During his term, the Maldives withdrew from the Commonwealth, protesting what President Yameen thought were unfair international concerns over the human rights situation in the country that is home to about 5,00,000 Sunni Muslims. The disappearance of critical journalist Ahmed Rilwan, missing since August 2014, and the killing of dissident blogger Yameen Rasheed in 2017 drew the attention of global human rights watchdogs, and were seen as emblematic of the crackdown on human rights and democratic freedoms during Mr. Yameen’s term. Not long into his tenure, he was perceived as a leader who “jailed critics, reined in the media, and purged dissenting voices from institutions such as the Supreme Court”, as a Reuters news report put it. His campaign in the 2013 presidential race sought to give religion a central place, while accusing his rival and former President Mohamed Nasheed, a vocal critic of religious extremism, of being swayed by western secular values. In his most recent political avatar as a major Opposition figure after his 2021 acquittal, Mr. Yameen has positioned himself as the chief anti-India voice, spearheading the ‘India Out’ campaign that has dominated social media in the Maldives and taken expression in several protests. He sought to peg his political comeback to this campaign, as he prepared for his next presidential bid. It was not insignificant, given the growing rift between President Ibrahim Mohamed Solih and his party colleague Mr. Nasheed in the ruling camp.
Cause of concern
For New Delhi, with whom the Solih government has very close ties — his administration openly pursues an ‘India first’ foreign policy — this was an obvious cause of concern, especially with some of Mr. Yameen’s allies and supporters inciting violence against the Indian mission in the island nation. Justifying his India resistance in an interview to a local television channel earlier this year, Mr. Yameen said India’s neighbours did not like its “hegemonic influence”. “They have been interfering with our domestic policy, our foreign policy and they have basically been usurping all our resources,” he contended.

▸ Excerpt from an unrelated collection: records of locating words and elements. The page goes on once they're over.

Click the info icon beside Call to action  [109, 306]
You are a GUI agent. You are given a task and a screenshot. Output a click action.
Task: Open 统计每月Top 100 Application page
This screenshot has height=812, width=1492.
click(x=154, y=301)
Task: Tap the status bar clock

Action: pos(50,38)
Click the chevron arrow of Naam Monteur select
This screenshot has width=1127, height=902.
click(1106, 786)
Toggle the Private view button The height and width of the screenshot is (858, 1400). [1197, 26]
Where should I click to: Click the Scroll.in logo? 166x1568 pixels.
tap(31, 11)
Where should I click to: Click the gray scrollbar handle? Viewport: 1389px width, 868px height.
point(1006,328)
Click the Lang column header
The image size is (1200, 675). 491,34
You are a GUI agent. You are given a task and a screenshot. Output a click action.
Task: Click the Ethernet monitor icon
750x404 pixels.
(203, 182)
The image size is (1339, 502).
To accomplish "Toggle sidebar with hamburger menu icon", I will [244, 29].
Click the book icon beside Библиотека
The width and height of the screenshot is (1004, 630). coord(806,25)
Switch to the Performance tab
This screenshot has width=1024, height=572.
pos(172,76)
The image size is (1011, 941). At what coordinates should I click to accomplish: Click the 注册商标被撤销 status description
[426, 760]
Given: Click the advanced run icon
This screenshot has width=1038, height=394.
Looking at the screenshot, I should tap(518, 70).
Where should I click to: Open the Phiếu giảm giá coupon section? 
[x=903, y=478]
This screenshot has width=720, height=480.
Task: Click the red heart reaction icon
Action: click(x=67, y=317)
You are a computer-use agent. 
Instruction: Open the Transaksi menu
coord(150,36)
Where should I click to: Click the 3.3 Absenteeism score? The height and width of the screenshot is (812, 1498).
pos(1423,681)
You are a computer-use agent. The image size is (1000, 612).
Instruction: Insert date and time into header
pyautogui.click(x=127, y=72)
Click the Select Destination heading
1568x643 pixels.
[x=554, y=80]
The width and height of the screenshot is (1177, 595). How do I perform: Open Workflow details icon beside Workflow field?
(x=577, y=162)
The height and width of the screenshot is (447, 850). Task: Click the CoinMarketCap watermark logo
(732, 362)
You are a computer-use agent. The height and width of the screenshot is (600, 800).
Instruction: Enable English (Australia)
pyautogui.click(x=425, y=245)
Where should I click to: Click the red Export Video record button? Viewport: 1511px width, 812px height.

Following the recent court ruling, Mr. Yameen’s lawyer told media that he would appeal “as soon as possible against his conviction”. The 63-year-old former President still leads the Progressive Party of Maldives (PPM), founded by his half-brother and former President Maumoon Abdul Gayoom, who ruled the Indian Ocean archipelago for 30 years until 2008, with a firm grip on power.
Mr. Yameen’s beginnings in public service coincided with that of Mr. Gayoom’s presidency in 1978. His own presidential bid in 2013 was backed by Mr. Gayoom, who continued to wield considerable influence among voters. However, within years, the half-brothers fell out, as Mr. Gayoom grew critical of Mr. Yameen. When an increasingly insecure Mr. Yameen reciprocated with a crackdown against Mr. Gayoom’s family, it was clear that he had few friends left.
Following his school years in Male, Mr. Yameen read business administration in Lebanon and later obtained a degree in public policy in the U.S. As a young official, Mr. Yameen held important positions before rising to the helm. He was Secretary to the Department of Finance and then worked as a research officer at the Research and International Organisations Division of the Maldives Monetary Authority (MMA). After completing his postgraduate studies, Mr. Yameen returned to the Maldives for a long stint in the Trade and Industries Ministry, where he became Minister in 1993. The same year, he entered the People’s Majlis (or MaldivianParliament) and held a seat for 20 years before he rose to the country’s helm. Irrespective of his own prospects of returning to any major political contest soon, Mr. Yameen has now come to represent a hardline politics that evidently appeals to many Maldivians. For democracy advocates in the country, that will remain a serious challenge.